Saturday, January 27, 2007


Speaking of Jokes

This washed up singer and minor movie actor walks into an online "newspaper" and says: "I want to make a fool out of myself in public on subjects that I know nothing about." They say "Okay!"

Maybe it's my delivery.

But trust me, if you go over to WorldNetDaily (not for nuthin' known widely as "WingNutDaily") and check out Pat Boone's latest screed on evolution, called "Charles Darwin's unfunny joke," you'll get a laugh or two, even if only of the rueful sort. Maybe it's the floppy shoes and big rubber nose he's wearing ...

Boone's rant is too ridiculous to try to dissect in detail -- there's no "there" there on which to work -- but a little sampling may wet your appetite for inanity:

With fingers deep in his ears and eyes resolutely screwed shut, he denies the existence of any transitional species in the fossil record but in a humorously naive way:

Wouldn't there be plenty of evolving apes, tending toward homo sapiens (sic), in the jungles and rain forests, possibly developing verbal skills and capable of elementary math and reasoning?
There actually is a paucity of fossils detailing our history at and prior to the chimpanzee/human split. But Boone, like the proverbial blind pig, has stumbled across the likely answer to that lack. Those ancestors probably did live in "jungles and rain forests," environments rich in insects and bacteria that quickly erase remains and prevent fossilization. One might wonder if Boone has even heard the word "taphonomy." Of course, there are plenty of fossils (many above right) that creationists themselves can't agree on as to whether they are human or "ape," some of which may have had language and many of which certainly had some human-like skills, such as tool making.

When all else fails (and in Boone's case, it has), there is always quote mining:

I wonder if any science teachers today ever share with their students that Charles Darwin acknowledged "the extreme difficulty or rather impossibility of conceiving this immense and wonderful universe … as the result of blind chance or necessity." If the originator of the theory of evolution and the author of "The Origin of Species" (the book which later students eagerly used as an excuse to leave a Creator out of the picture) couldn't imagine everything we see and know happening without some design and purpose – why should any of us?
Well, it is easy enough for any schoolchild to look it up, now that Darwin's complete works are in searchable form on the web. Any bets whether or not Boone looked this one up before spouting off about it where everyone could see? The quote is accurate enough, as far as it goes, and can be found in The life and letters of Charles Darwin by Francis Darwin (pp. 312-13):

Another source of conviction in the existence of God, connected with the reason, and not with the feelings, impresses me as having much more weight. This follows from the extreme difficulty or rather impossibility of conceiving this immense and wonderful universe, including man with his capacity of looking far backwards and far into futurity, as the result of blind chance or necessity. When thus reflecting I feel compelled to look to a First Cause having an intelligent mind in some degree analogous to that of man; and I deserve to be called a Theist. This conclusion was strong in my mind about the time, as far as I can remember, when I wrote the 'Origin of Species;' and it is since that time that it has very gradually, with many fluctuations, become weaker. But then arises the doubt, can the mind of man, which has, as I fully believe, been developed from a mind as low as that possessed by the lowest animals, be trusted when it draws such grand conclusions?

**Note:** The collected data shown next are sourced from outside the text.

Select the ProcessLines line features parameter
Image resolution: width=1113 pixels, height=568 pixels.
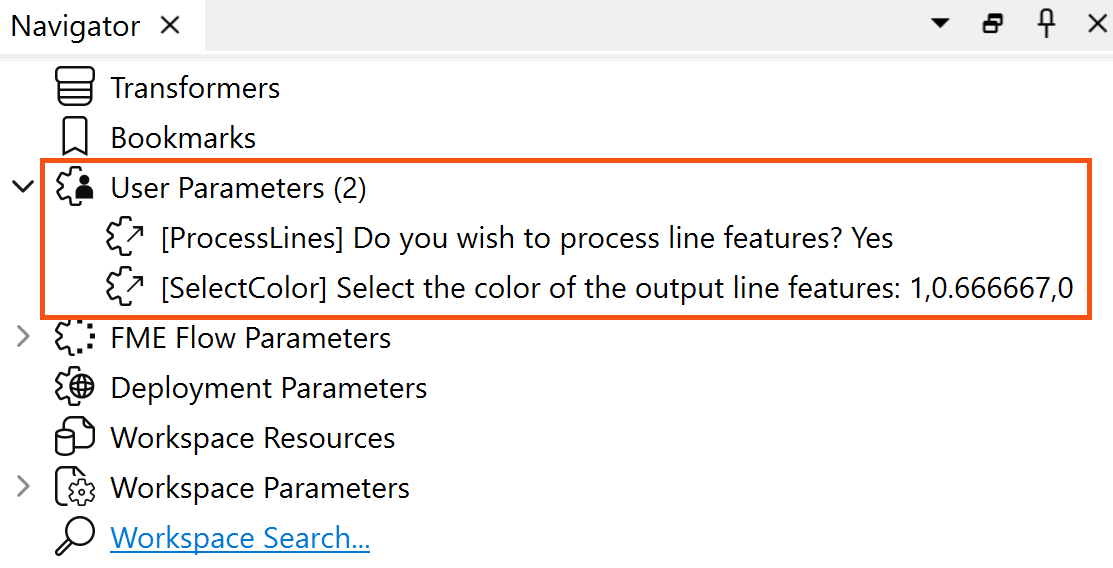[x=526, y=238]
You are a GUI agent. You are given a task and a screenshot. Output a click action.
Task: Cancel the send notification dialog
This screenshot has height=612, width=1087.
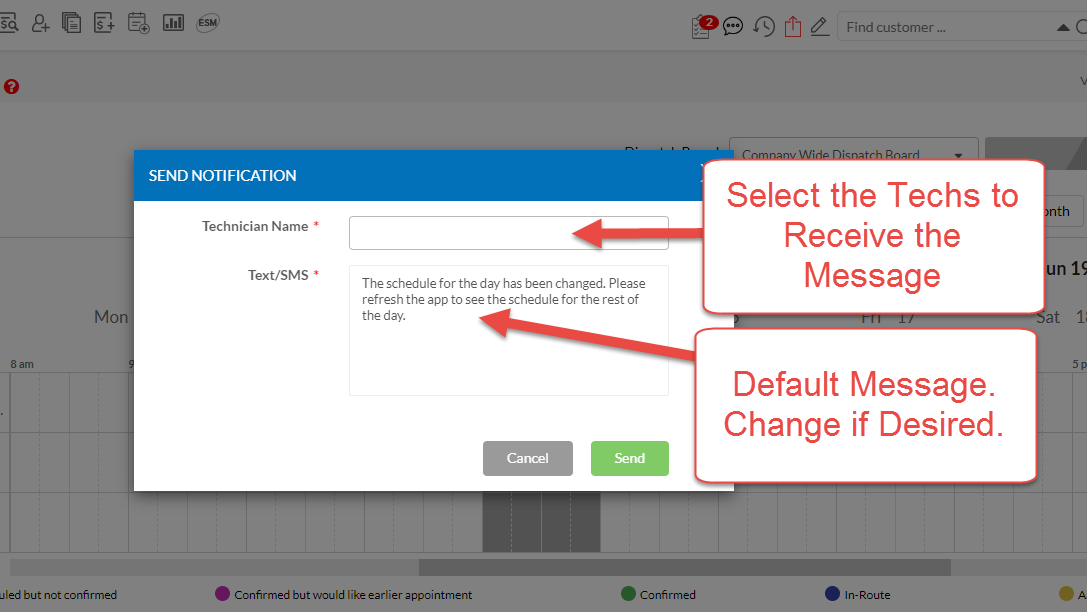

I cannot pretend to throw the least light on such abstruse problems. The mystery of the beginning of all things is insoluble by us; and I for one must be content to remain an Agnostic.
Those are not the words of a man searching for an excuse to eliminate God. They speak of a man who seeks to do those things that fall within his talents and knowledge as best he can and who leaves the rest to others with more expertise (if any should exist) on such matters as religious belief. Nor can Boone's "hypothesis," that all the scientists since Darwin who have supported and expanded his theory have sought to disprove God, explain the many scientists, such as Ken Miller, Francis Collins and Theodosius Dobzhansky, who have been both committed evolutionists and committed theists.

As Darwin's son said (p. 305), about his father's reluctance to publish his views on religion, "he was also influenced by the consciousness that a man ought not to publish on a subject to which he has not given special and continuous thought."

Too bad Boone doesn't have equal good sense about evolution.
The image above was adapted from a Talk Origins Feedback article by Mike Hopkins from September 2005, which, in turn, came from Douglas Theobald's Talk Origins article "29+ Evidences for Macroevolution," which itself, in turn, used images from the Smithsonian Institution's Human Origins Program. Like Nature itself, we evolutionists are inveterate adaptionists.